From 2002-2006, the Pens picked no lower than fifth (2002), and picked first and second twice. That stretch netted them Ryan Whitney (fifth overall in 2002), Marc-Andre Fleury (first overall in 2003), Evgeni Malkin (second overall in 2004), Crosby and Jordan Staal (second overall in 2006).
To put it simply: The Pens were rewarded for their struggles.
That core, coupled with some experienced veterans, brought the Stanley Cup to Pittsburgh in 2009. The Pens have not ended a season─not including a lockout-shortened 2013─with fewer than 99 points since 2005-06.
However, all is far from well in Pittsburgh.

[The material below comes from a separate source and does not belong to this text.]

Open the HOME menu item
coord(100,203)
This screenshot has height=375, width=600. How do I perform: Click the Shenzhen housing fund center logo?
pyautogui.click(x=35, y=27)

Following the team's disappointing second-round loss to the New York Rangers, Rob Rossi of the Pittsburgh Tribune-Review reported that Pittsburgh's owners were likely to fire coach Dan Bylsma in the coming days. General manager Ray Shero has already been relieved of his duties.
How did this happen to a team that seems to be in the top tier year after year?
In that interview, Burke was asked to comment on the "Pittsburgh model" for rebuilding a team.
"What's the Pittsburgh model? They got a lottery. They won a goddamn lottery and they got the best player in the game. Is that available to me? Should we do that? ... Pittsburgh model, my ass," he said.
Burke's words could not ring truer.
Beyond the guys they have picked at the top or the guys who have come from the trades they made with said top picks, the Pens have not done well in free agency, the draft or the trade market.
Kris Letang and Paul Martin are far from cornerstone defensemen. James Neal can't stay on the ice, be it due to injuries or suspensions. Beau Bennett is their best forward prospect by a long shot, and even Fleury can't stop a beach ball in the playoffs.
This is the trap the Sabres cannot fall into.
Sabres GM Tim Murray is going to be busy in the next two drafts, especially scouting the top players. The second overall pick is a given this year, and next year looks like it will result in a similar outcome. Sitting back and thinking that will be enough is a grave mistake.
Sure, the potential of having Connor McDavid, who has been favorably compared to Crosby by Sportsnet, would instantly make the Sabres a much better team. However, to have him join the second pick this year and surround them with marginal talent is not going to bring a Cup to town.
Crosby and Malkin were able to push through when they had a stable full of role players supporting them, including younger players like Staal and Letang, and veterans like Bill Guerin, Sergei Gonchar and Petr Sykora.
The Sabres need a lot more than just two high-end talents in the draft to make them a Stanley Cup contender year in and year out.
It should be acknowledged that the Sabres have built a strong prospect pipeline without the next two drafts, recently taking the top spot in Hockey's Future's rankings. This is an advantage many teams in the same position do not have.
However, the purported Pittsburgh model is now shown to not only have its drawbacks, but to be a GM killer as well. Murray should feel great that he will be able to bring in a top-two talent this June, and potentially next June as well, but he has to ensure that he surrounds those players with talent as well.
Instead of the Pittsburgh model, he needs to take a good, long look at the Blackhawks over the rest of the postseason.